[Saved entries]
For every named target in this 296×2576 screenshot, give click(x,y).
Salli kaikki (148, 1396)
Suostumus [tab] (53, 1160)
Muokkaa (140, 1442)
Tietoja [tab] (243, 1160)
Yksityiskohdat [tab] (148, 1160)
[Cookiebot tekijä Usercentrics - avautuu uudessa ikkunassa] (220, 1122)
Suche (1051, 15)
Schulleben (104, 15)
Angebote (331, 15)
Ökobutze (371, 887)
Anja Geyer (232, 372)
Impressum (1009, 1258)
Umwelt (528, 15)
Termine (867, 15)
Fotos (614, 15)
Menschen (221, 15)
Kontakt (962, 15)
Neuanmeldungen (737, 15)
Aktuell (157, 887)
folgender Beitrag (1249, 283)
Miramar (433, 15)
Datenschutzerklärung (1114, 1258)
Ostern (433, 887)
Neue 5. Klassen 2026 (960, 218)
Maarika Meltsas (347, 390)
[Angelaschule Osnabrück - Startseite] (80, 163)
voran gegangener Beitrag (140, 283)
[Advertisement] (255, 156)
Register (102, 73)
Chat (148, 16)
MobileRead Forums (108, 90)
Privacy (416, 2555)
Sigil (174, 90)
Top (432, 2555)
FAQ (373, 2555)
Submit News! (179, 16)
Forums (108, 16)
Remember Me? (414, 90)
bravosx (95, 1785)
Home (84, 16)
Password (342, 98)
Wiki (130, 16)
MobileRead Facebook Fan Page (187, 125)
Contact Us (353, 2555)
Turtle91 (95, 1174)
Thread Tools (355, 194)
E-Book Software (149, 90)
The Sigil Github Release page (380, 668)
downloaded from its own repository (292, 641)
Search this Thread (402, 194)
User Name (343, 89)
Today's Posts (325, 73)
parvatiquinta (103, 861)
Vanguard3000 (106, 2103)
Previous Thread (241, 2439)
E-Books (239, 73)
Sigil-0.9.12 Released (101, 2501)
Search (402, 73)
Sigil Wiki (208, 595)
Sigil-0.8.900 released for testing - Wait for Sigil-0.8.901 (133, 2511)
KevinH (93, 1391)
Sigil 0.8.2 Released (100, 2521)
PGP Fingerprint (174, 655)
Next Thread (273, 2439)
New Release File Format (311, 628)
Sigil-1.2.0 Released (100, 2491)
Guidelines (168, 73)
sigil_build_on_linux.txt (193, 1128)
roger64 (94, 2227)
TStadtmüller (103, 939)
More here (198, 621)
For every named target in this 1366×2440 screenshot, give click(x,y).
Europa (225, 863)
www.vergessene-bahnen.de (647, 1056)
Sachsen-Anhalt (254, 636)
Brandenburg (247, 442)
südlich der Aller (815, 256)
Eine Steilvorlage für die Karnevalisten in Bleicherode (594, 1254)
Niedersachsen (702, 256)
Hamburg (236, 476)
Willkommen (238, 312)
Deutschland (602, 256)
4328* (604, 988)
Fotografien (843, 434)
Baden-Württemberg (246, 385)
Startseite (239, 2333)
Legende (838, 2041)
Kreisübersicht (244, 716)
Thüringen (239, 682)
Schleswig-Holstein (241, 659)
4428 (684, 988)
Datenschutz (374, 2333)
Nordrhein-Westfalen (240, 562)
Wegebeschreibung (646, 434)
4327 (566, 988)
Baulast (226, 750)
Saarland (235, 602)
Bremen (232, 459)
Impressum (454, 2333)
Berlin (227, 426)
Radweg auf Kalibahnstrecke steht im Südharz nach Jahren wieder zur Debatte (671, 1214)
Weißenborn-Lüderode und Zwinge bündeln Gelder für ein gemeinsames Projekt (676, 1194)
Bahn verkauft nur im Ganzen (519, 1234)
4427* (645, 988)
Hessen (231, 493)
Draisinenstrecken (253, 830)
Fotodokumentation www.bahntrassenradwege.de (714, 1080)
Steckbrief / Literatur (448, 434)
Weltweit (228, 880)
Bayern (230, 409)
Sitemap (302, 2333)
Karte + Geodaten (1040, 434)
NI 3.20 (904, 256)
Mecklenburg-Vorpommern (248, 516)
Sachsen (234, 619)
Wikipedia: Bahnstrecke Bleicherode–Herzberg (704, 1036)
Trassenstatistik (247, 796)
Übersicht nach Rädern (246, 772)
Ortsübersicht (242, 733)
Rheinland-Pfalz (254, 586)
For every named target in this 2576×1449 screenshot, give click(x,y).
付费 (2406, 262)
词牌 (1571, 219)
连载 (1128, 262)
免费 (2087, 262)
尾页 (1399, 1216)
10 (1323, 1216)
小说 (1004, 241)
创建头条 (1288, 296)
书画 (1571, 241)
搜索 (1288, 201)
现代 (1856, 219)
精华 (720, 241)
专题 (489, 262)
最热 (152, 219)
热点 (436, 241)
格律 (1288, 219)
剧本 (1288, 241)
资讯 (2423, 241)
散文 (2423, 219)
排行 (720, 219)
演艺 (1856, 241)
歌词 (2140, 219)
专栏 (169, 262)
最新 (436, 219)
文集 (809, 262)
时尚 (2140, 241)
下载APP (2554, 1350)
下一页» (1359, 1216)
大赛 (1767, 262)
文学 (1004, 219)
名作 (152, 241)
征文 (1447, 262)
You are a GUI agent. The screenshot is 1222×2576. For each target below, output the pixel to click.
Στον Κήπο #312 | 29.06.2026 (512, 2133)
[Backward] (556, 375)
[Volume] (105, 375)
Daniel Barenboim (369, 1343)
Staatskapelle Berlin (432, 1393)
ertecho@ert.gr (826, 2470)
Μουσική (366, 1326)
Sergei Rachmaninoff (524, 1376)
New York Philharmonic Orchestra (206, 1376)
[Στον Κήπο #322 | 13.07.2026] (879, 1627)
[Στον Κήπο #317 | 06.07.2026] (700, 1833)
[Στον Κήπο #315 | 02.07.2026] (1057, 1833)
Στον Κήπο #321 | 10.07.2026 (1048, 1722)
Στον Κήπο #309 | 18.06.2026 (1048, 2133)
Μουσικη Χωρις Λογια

### Task objective
Could each line above be retyped exactly?

### Response area
For every named target in this 296×2576 screenshot, give click(x,y).
Salli kaikki (148, 1396)
Suostumus [tab] (53, 1160)
Muokkaa (140, 1442)
Tietoja [tab] (243, 1160)
Yksityiskohdat [tab] (148, 1160)
[Cookiebot tekijä Usercentrics - avautuu uudessa ikkunassa] (220, 1122)
Suche (1051, 15)
Schulleben (104, 15)
Angebote (331, 15)
Ökobutze (371, 887)
Anja Geyer (232, 372)
Impressum (1009, 1258)
Umwelt (528, 15)
Termine (867, 15)
Fotos (614, 15)
Menschen (221, 15)
Kontakt (962, 15)
Neuanmeldungen (737, 15)
Aktuell (157, 887)
folgender Beitrag (1249, 283)
Miramar (433, 15)
Datenschutzerklärung (1114, 1258)
Ostern (433, 887)
Neue 5. Klassen 2026 (960, 218)
Maarika Meltsas (347, 390)
[Angelaschule Osnabrück - Startseite] (80, 163)
voran gegangener Beitrag (140, 283)
[Advertisement] (255, 156)
Register (102, 73)
Chat (148, 16)
MobileRead Forums (108, 90)
Privacy (416, 2555)
Sigil (174, 90)
Top (432, 2555)
FAQ (373, 2555)
Submit News! (179, 16)
Forums (108, 16)
Remember Me? (414, 90)
bravosx (95, 1785)
Home (84, 16)
Password (342, 98)
Wiki (130, 16)
MobileRead Facebook Fan Page (187, 125)
Contact Us (353, 2555)
Turtle91 (95, 1174)
Thread Tools (355, 194)
E-Book Software (149, 90)
The Sigil Github Release page (380, 668)
downloaded from its own repository (292, 641)
Search this Thread (402, 194)
User Name (343, 89)
Today's Posts (325, 73)
parvatiquinta (103, 861)
Vanguard3000 (106, 2103)
Previous Thread (241, 2439)
E-Books (239, 73)
Sigil-0.9.12 Released (101, 2501)
Search (402, 73)
Sigil Wiki (208, 595)
Sigil-0.8.900 released for testing - Wait for Sigil-0.8.901 (133, 2511)
KevinH (93, 1391)
Sigil 0.8.2 Released (100, 2521)
PGP Fingerprint (174, 655)
Next Thread (273, 2439)
New Release File Format (311, 628)
Sigil-1.2.0 Released (100, 2491)
Guidelines (168, 73)
sigil_build_on_linux.txt (193, 1128)
roger64 (94, 2227)
TStadtmüller (103, 939)
More here (198, 621)
For every named target in this 1366×2440 screenshot, give click(x,y).
Europa (225, 863)
www.vergessene-bahnen.de (647, 1056)
Sachsen-Anhalt (254, 636)
Brandenburg (247, 442)
südlich der Aller (815, 256)
Eine Steilvorlage für die Karnevalisten in Bleicherode (594, 1254)
Niedersachsen (702, 256)
Hamburg (236, 476)
Willkommen (238, 312)
Deutschland (602, 256)
4328* (604, 988)
Fotografien (843, 434)
Baden-Württemberg (246, 385)
Startseite (239, 2333)
Legende (838, 2041)
Kreisübersicht (244, 716)
Thüringen (239, 682)
Schleswig-Holstein (241, 659)
4428 (684, 988)
Datenschutz (374, 2333)
Nordrhein-Westfalen (240, 562)
Wegebeschreibung (646, 434)
4327 (566, 988)
Baulast (226, 750)
Saarland (235, 602)
Bremen (232, 459)
Impressum (454, 2333)
Berlin (227, 426)
Radweg auf Kalibahnstrecke steht im Südharz nach Jahren wieder zur Debatte (671, 1214)
Weißenborn-Lüderode und Zwinge bündeln Gelder für ein gemeinsames Projekt (676, 1194)
Bahn verkauft nur im Ganzen (519, 1234)
4427* (645, 988)
Hessen (231, 493)
Draisinenstrecken (253, 830)
Fotodokumentation www.bahntrassenradwege.de (714, 1080)
Steckbrief / Literatur (448, 434)
Weltweit (228, 880)
Bayern (230, 409)
Sitemap (302, 2333)
Karte + Geodaten (1040, 434)
NI 3.20 (904, 256)
Mecklenburg-Vorpommern (248, 516)
Sachsen (234, 619)
Wikipedia: Bahnstrecke Bleicherode–Herzberg (704, 1036)
Trassenstatistik (247, 796)
Übersicht nach Rädern (246, 772)
Ortsübersicht (242, 733)
Rheinland-Pfalz (254, 586)
For every named target in this 2576×1449 screenshot, give click(x,y).
付费 (2406, 262)
词牌 (1571, 219)
连载 (1128, 262)
免费 (2087, 262)
尾页 (1399, 1216)
10 (1323, 1216)
小说 (1004, 241)
创建头条 (1288, 296)
书画 (1571, 241)
搜索 (1288, 201)
现代 (1856, 219)
精华 (720, 241)
专题 (489, 262)
最热 (152, 219)
热点 (436, 241)
格律 (1288, 219)
剧本 (1288, 241)
资讯 (2423, 241)
散文 (2423, 219)
排行 (720, 219)
演艺 (1856, 241)
歌词 (2140, 219)
专栏 (169, 262)
最新 (436, 219)
文集 (809, 262)
时尚 (2140, 241)
下载APP (2554, 1350)
下一页» (1359, 1216)
大赛 (1767, 262)
文学 (1004, 219)
名作 (152, 241)
征文 (1447, 262)
You are a GUI agent. The screenshot is 1222×2576. For each target below, output the pixel to click.
Στον Κήπο #312 | 29.06.2026 (512, 2133)
[Backward] (556, 375)
[Volume] (105, 375)
Daniel Barenboim (369, 1343)
Staatskapelle Berlin (432, 1393)
ertecho@ert.gr (826, 2470)
Μουσική (366, 1326)
Sergei Rachmaninoff (524, 1376)
New York Philharmonic Orchestra (206, 1376)
[Στον Κήπο #322 | 13.07.2026] (879, 1627)
[Στον Κήπο #317 | 06.07.2026] (700, 1833)
[Στον Κήπο #315 | 02.07.2026] (1057, 1833)
Στον Κήπο #321 | 10.07.2026 (1048, 1722)
Στον Κήπο #309 | 18.06.2026 (1048, 2133)
Μουσικη Χωρις Λογια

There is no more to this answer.